第2章 中小企業・小規模事業者の動向
前節では、最近の我が国経済の動向を概観した。本節では、とりわけ中小企業・小規模事業者の動向に焦点を当て、業況、仕入・売上単価、採算、生産、設備、雇用、資金繰り、倒産の順に見ていくこととする。
1 業況
まず、中小企業・小規模事業者の業況を、中小企業庁・(独)中小企業基盤整備機構「中小企業景況調査」1(以下、「景況調査」という。)の業況判断DI(前期に比べて業況が「好転」と答えた企業の割合(%)から、「悪化」と答えた企業の割合(%)を引いたもの)の推移により確認する(第1-2-1図)。中小企業・小規模事業者の業況判断DIは、アベノミクスの「三本の矢」の効果もあり、2013年1-3月期から2014年1-3月期にかけて、改善基調で推移した。

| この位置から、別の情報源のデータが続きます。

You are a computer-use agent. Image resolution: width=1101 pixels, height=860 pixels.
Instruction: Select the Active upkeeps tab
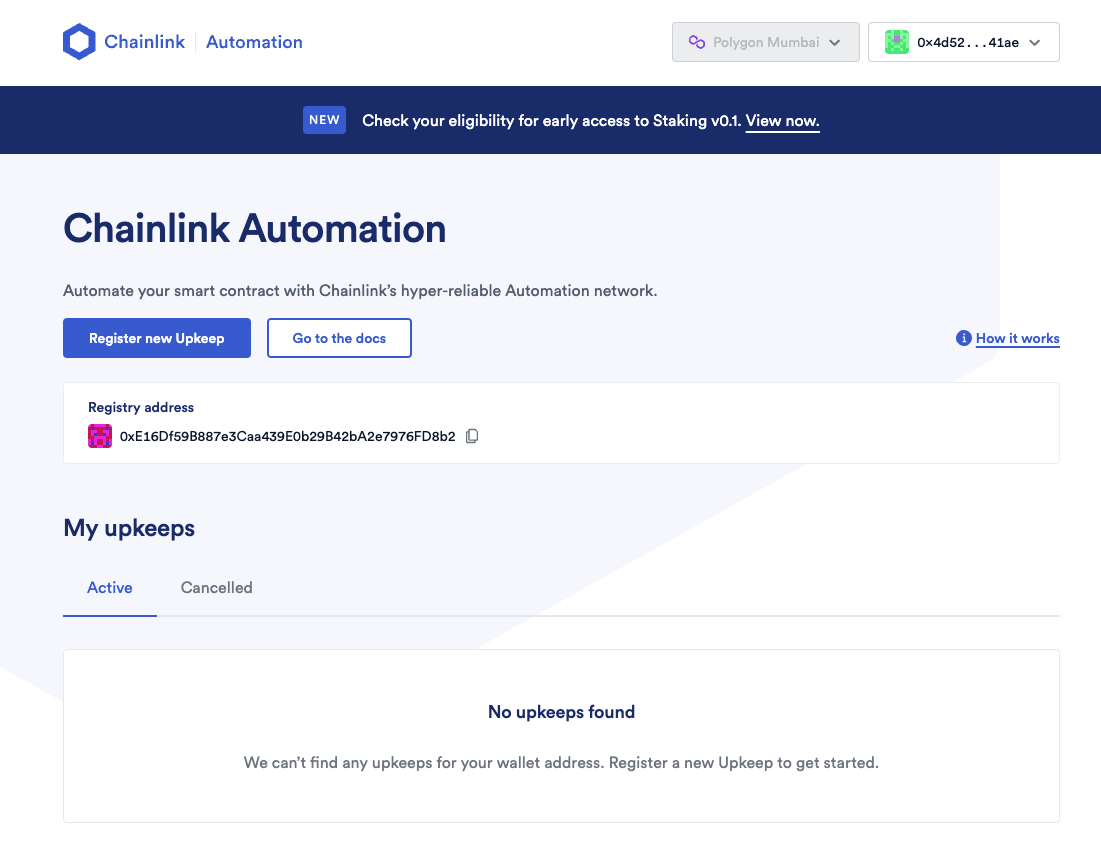(x=110, y=588)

とりわけ、2014年1-3月期には消費税率引上げに伴う駆け込み需要の影響もあり、前期から+2.6ポイント上昇の▲11.1まで改善したが、同年4-6月期には駆け込み需要の反動等もあり、前期から▲12.1ポイント低下の▲23.2となりマイナス幅が拡大した。その後、同年7-9月期には前期から+4.5ポイント上昇の▲18.7まで改善したが、同年10-12月期には前期から▲0.7ポイント低下の▲19.4となり、マイナス幅は若干拡大した。足下の2015年1-3月期には、前期から+1.6ポイント上昇の▲17.8となり、持ち直しの動きを示している。先行きの見通しについても、持ち直しの動きとなっている。